By Dan Walsh
Road closure measures have been enacted by Wexford County Council following the destruction of Kilcarbery Bridge during the infamous Christmas Day flooding episode which also damaged properties in the area.
The final road bridge on the River Boro on its way to the Slaney, Kilcarbery has a long and distinguished industrial history and the old mill buildings are prominent landmarks in a valley near Enniscorthy.


The earliest known history of Kilcarbery Mills is that they existed as far back as 1610 and belonged to the Sparrow family.
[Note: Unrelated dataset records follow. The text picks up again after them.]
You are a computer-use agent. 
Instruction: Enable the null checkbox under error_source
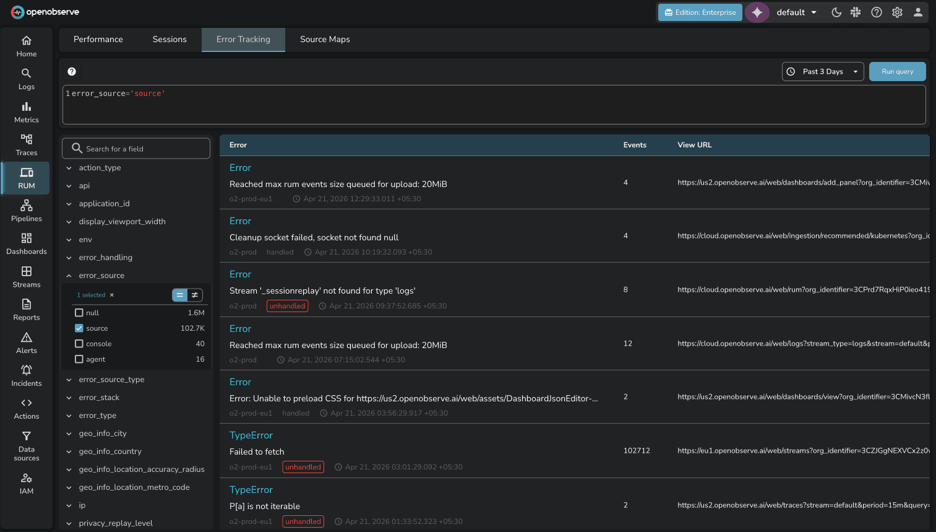pos(79,313)
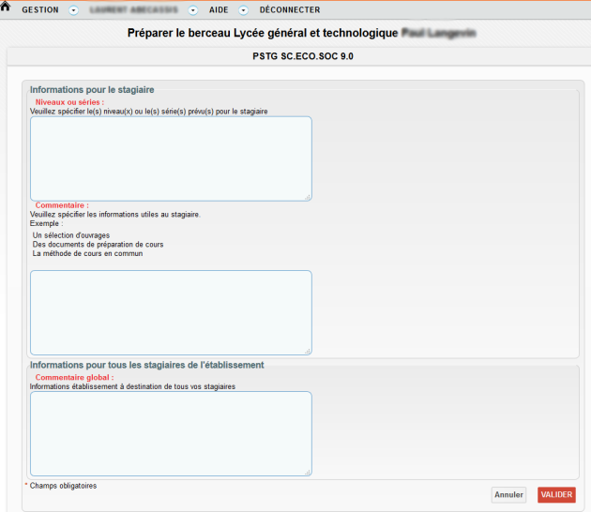Click the PSTG SC.ECO.SOC 9.0 header bar
The width and height of the screenshot is (591, 512).
(x=297, y=56)
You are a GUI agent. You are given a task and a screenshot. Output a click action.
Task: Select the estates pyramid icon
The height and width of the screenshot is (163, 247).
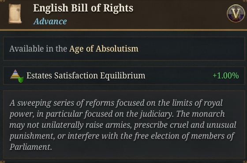(15, 74)
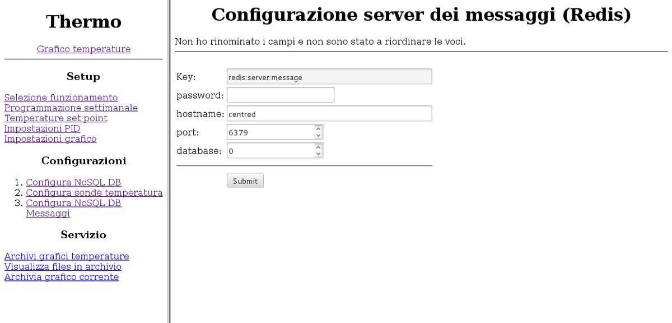Select Configura NoSQL DB link

pos(73,182)
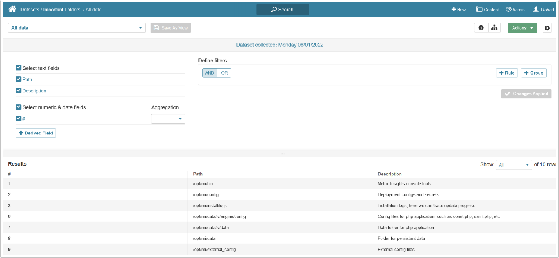The width and height of the screenshot is (559, 258).
Task: Click the Search box in header
Action: tap(282, 10)
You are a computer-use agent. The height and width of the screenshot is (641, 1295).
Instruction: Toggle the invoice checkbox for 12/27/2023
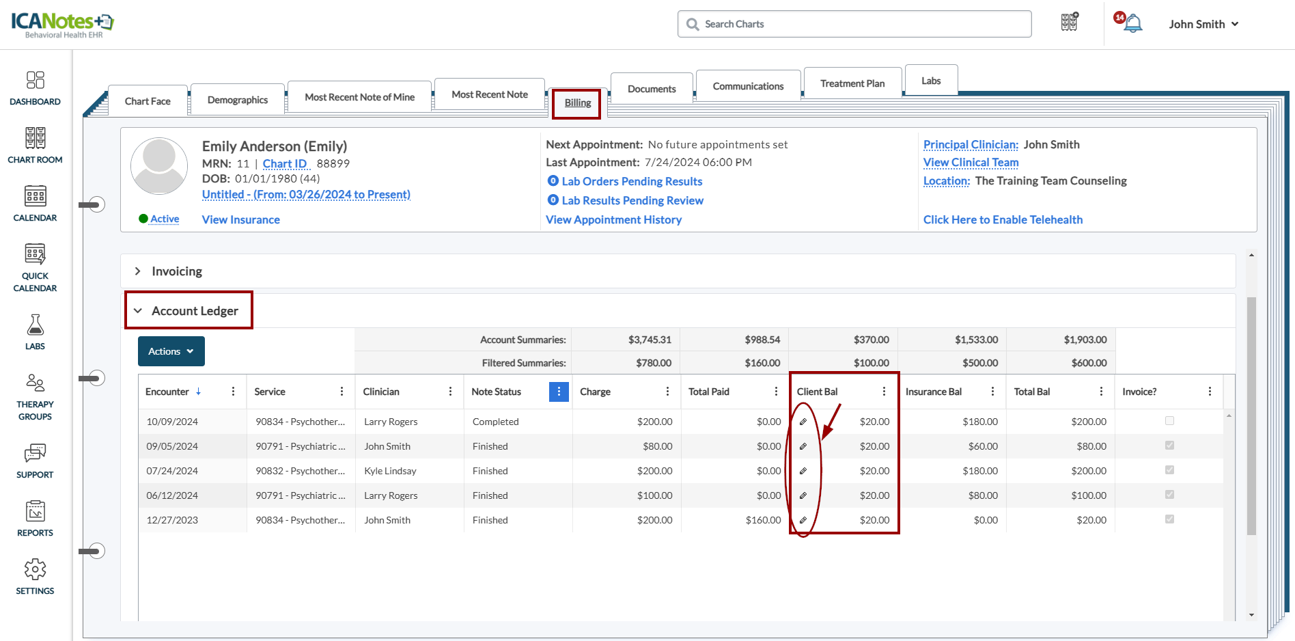1169,519
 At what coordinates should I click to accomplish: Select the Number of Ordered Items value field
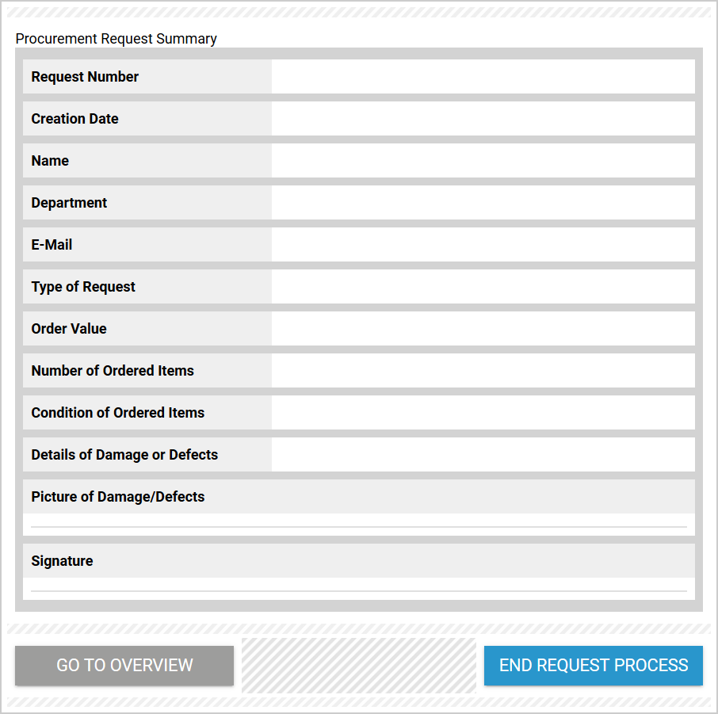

Before Thomas Sparrow died in 1837 the property were purchased by Francis Davis who reorganised the property and commenced an expansion programme.
In 1826, a double wing was added, six stories high used for flour dressing and further extensions took place in 1855, but the prominent square stone-built edifice with the immortal stone tablet inscription ‘F.D. 1875’ completed a complex of milling activity.
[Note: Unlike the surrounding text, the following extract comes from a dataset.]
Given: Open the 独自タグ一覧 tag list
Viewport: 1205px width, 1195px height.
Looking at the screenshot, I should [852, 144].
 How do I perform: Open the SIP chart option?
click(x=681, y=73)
When the Davis family moved its milling operations to Enniscorthy the Mills were sold to the committee of Enniscorthy Asylum (later St. Senan’s Hospital) in the late 1890’s and supplied electricity until the Electricity Supply Board took over in the 1930s. The Kilcarbery water powered turbines produced voltage carried across the River Slaney to supply power.
Later Kilcarbery Mills were rented to Col. Lofus Bryan of Borrmount Manor and a successful tobacco rehandling station operated until the Department of Agriculture ordered the suspension in 1939.
In 1945 the Davis name was back in Kilcarbery when the property was sold by Wexford County Council and it was used by the Co. Wexford Beekeepers Co-Operative Society at a time when four fifths of Ireland’s honey supply was produced in Co. Wexford who had 600 beekeepers at the time.
Kilcarbery Mills is privately owned and is a great landmark with an amazing industrial past. And the adjoining River Boro was once a haven for local anglers with seasonal quantities of salmon and trout caught and cooked to feed families in poor times.